The hepatitis C virus (HCV) pandemic affects the health of more than 170 million people and is the major indication for orthotopic liver transplantations. Although the human liver is the primary site for HCV replication, it is not known whether extrahepatic tissues are also infected by the virus and whether nonprimate cells are permissive for RNA replication. Because HCV exists as a quasispecies, it is conceivable that a viral population may include variants that can replicate in different cell types and in other species. We have tested this hypothesis and found that subgenomic HCV RNAs can replicate in mouse hepatoma and nonhepatic human epithelial cells. Replicons isolated from these cell lines carry new mutations that could be involved in the control of tropism of the virus. Our results demonstrated that translation and RNA-directed RNA replication of HCV do not depend on hepatocyte or primate-specific factors. Moreover, our results could open the path for the development of animal models for HCV infection.     

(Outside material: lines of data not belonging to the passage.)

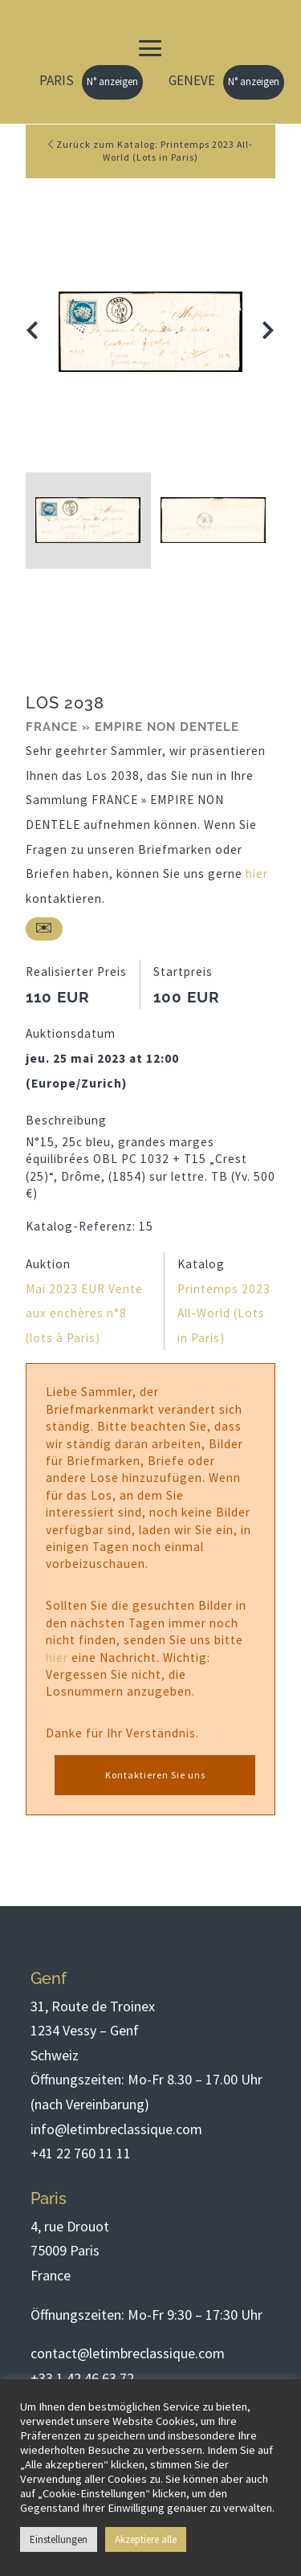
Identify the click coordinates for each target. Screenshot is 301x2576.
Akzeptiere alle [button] (146, 2539)
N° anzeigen (112, 81)
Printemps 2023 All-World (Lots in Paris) (223, 1313)
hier (257, 873)
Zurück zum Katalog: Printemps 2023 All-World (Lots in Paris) (150, 151)
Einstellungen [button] (58, 2539)
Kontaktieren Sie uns (155, 1775)
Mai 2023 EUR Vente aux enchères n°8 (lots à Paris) (84, 1313)
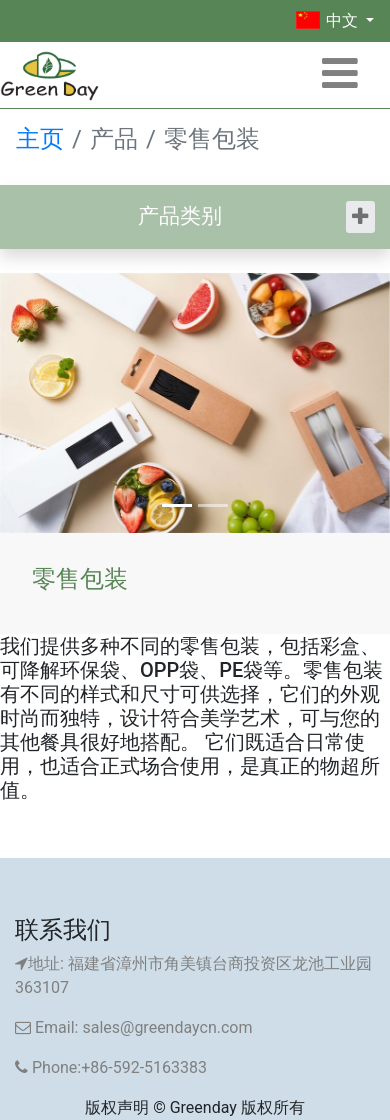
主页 (40, 139)
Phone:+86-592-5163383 (111, 1067)
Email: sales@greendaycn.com (133, 1027)
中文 (329, 20)
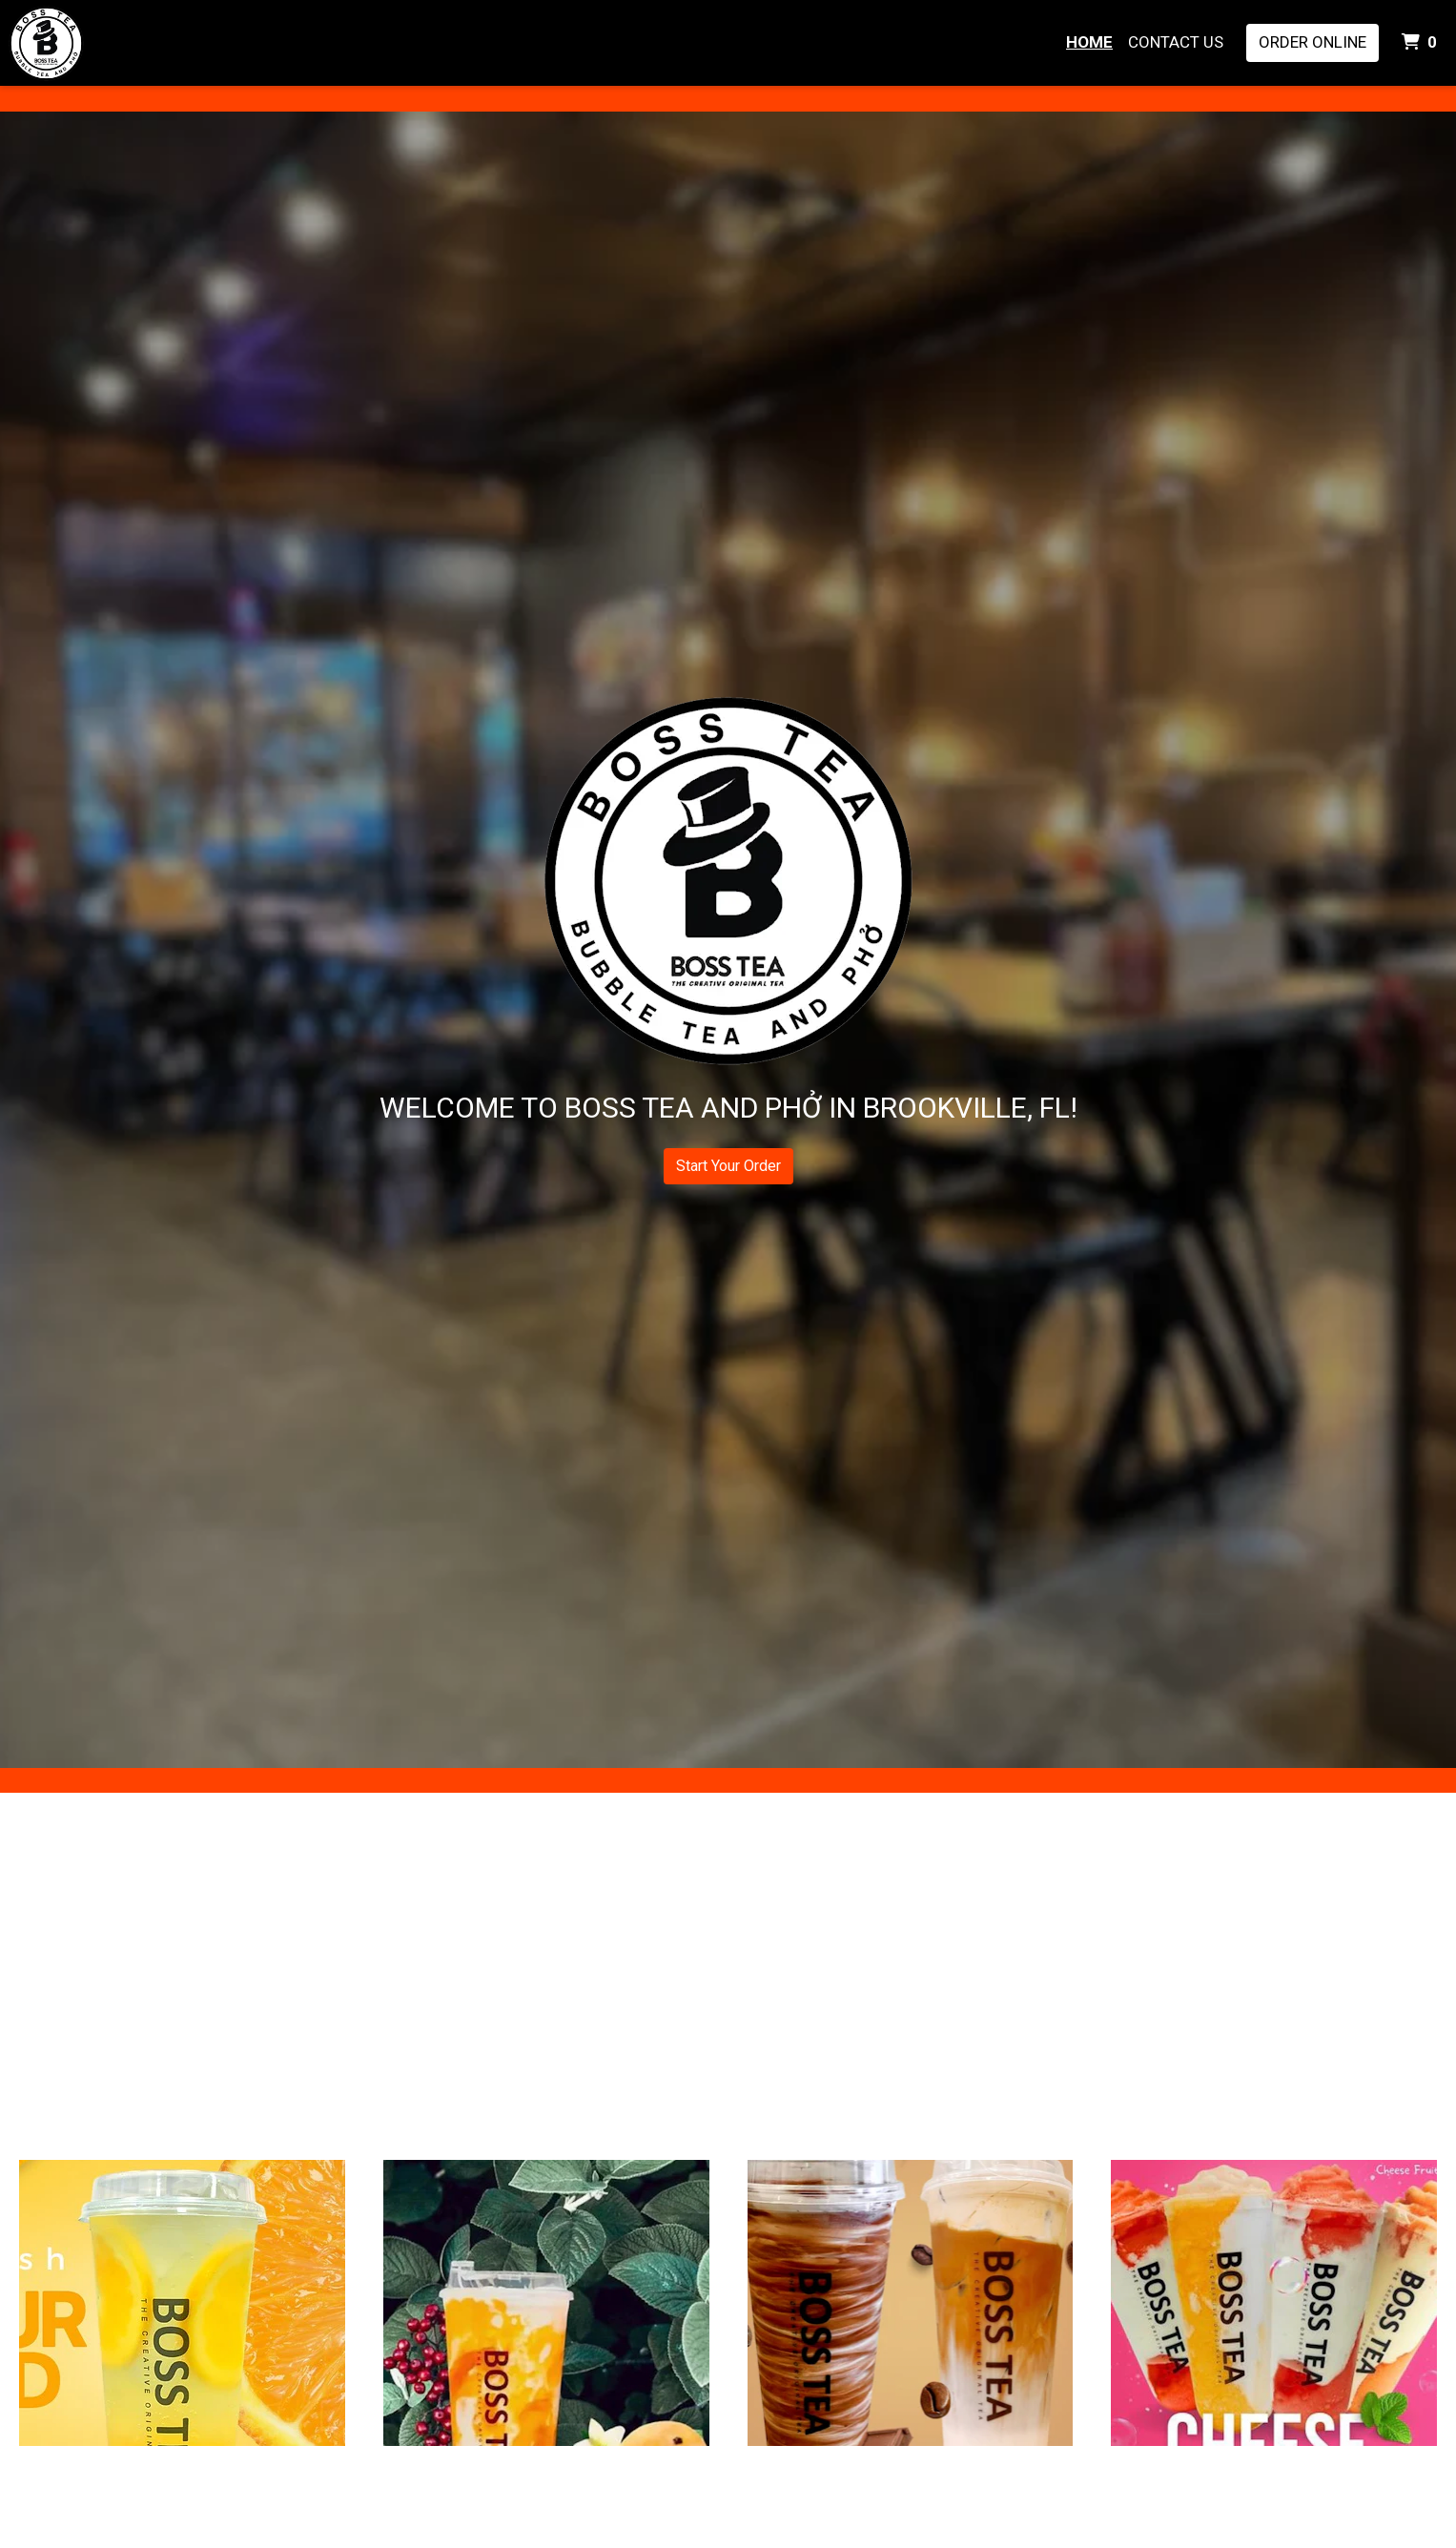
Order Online (1312, 41)
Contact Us (1175, 41)
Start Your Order (728, 1166)
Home (1089, 41)
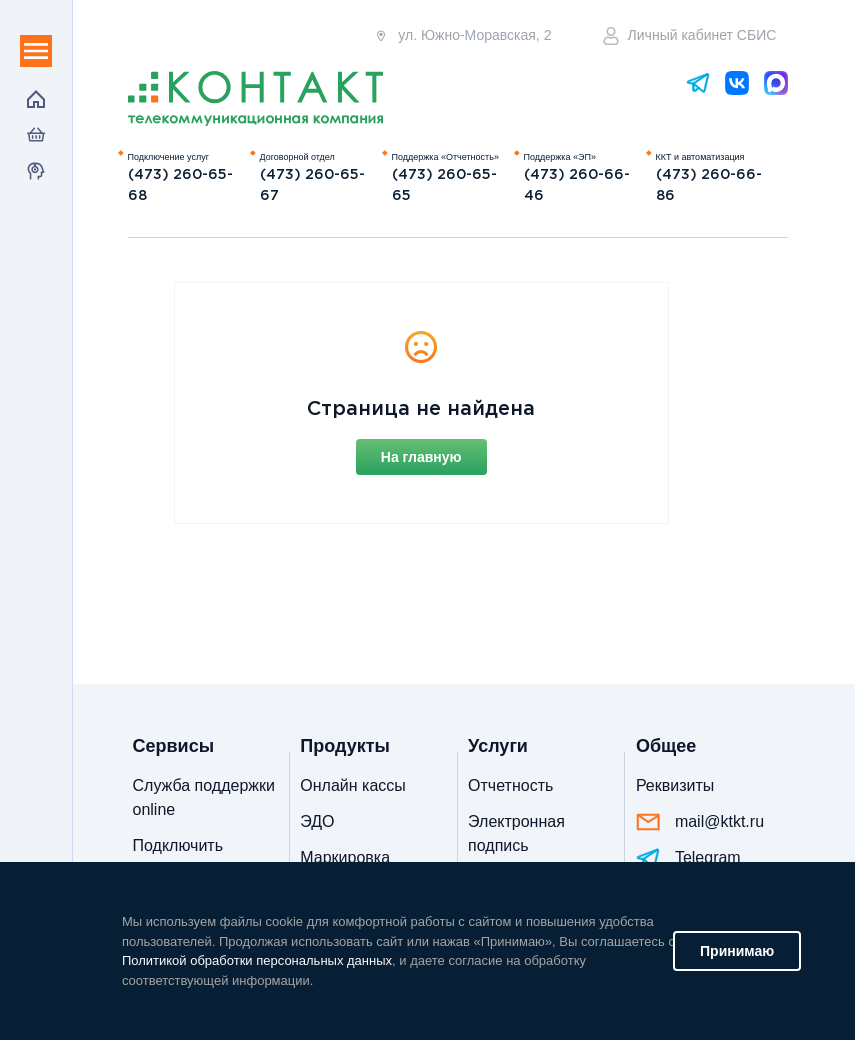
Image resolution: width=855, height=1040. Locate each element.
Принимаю (737, 951)
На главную (421, 457)
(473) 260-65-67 (312, 185)
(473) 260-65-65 (444, 185)
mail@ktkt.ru (700, 822)
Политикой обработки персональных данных (257, 960)
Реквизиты (675, 785)
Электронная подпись (516, 833)
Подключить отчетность (178, 857)
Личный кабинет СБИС (690, 36)
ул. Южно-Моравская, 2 (462, 35)
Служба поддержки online (204, 797)
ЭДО (317, 821)
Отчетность (510, 785)
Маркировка (345, 857)
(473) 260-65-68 (180, 185)
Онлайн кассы (352, 785)
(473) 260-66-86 (709, 185)
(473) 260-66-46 (577, 185)
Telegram (688, 858)
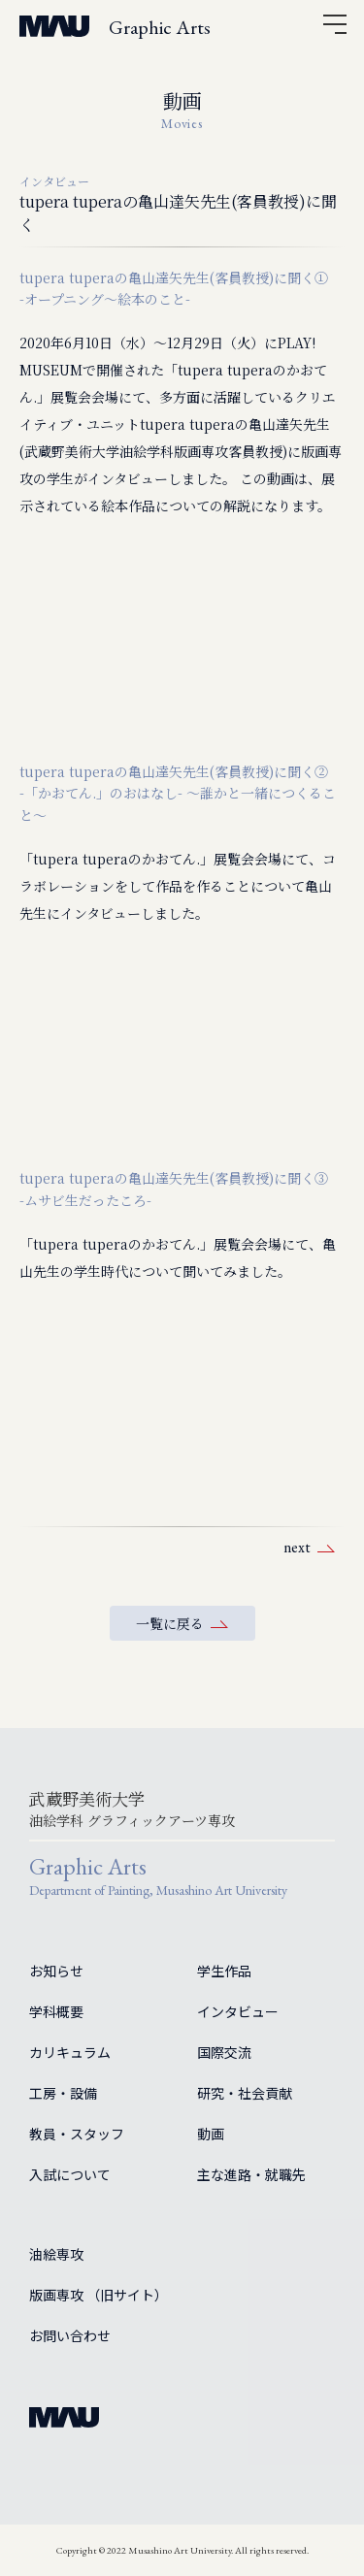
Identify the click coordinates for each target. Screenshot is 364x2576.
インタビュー (238, 2011)
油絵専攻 (56, 2254)
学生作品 (224, 1970)
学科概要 (56, 2011)
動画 (210, 2133)
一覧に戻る (170, 1623)
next (297, 1547)
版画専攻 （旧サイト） (98, 2294)
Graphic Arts (160, 27)
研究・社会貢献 (244, 2093)
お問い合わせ (70, 2335)
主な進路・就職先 (251, 2174)
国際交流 (224, 2052)
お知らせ (56, 1970)
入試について (70, 2174)
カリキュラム (70, 2052)
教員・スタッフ (76, 2133)
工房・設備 (63, 2093)
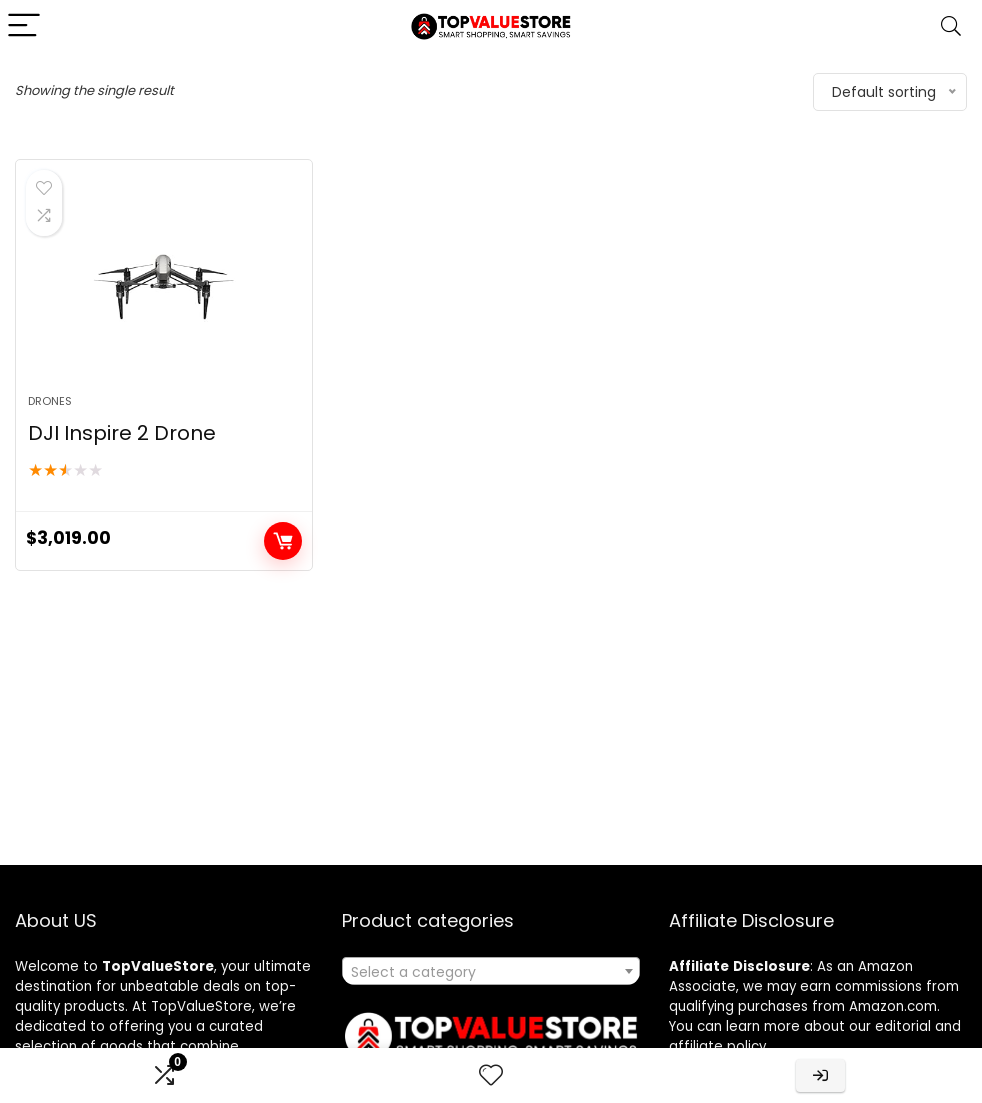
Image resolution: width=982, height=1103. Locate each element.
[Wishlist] (491, 1075)
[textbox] (490, 972)
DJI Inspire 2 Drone (122, 433)
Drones (50, 401)
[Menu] (24, 26)
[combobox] (490, 971)
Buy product (283, 541)
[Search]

Hepatitis C virus non-structural proteins in the probable membranous compartment function in viral genome replication

The molecular mechanism of hepatitis C virus(HCV) RNA replication is still unknown. Recently, a cell culture system in which the HCV subgenomic replicon is efficiently replicated and maintained for a long period in Huh-7 cells has been established. Taking advantage of this replicon system, we detected the activity to synthesize the subgenomic RNA in the digitonin-permeabilized replicon cells. To elucidate how and where this viral RNA replicates in the cells, we monitored the activity for HCV RNA synthesis in the permeabilized replicon cells under several conditions. We obtained results suggesting that HCV replication complexes functioning to synthesize the replicon RNA are protected from access of nuclease and proteinase by possible cellular lipid membranes. We also found that a large part of the replicon RNA, including newly synthesized RNA, was present in such a membranous structure but a large part of each NS protein was not. A small part of each NS protein that was resistant to the proteinase action was shown to contribute sufficiently to the synthesis of HCV subgenomic RNA in the permeabilized replicon cells. These results suggested that a major subcellular site of HCV genome replication is probably compartmentalized by lipid membranes and that only a part of each NS protein forms the active replication complex in the replicon cells.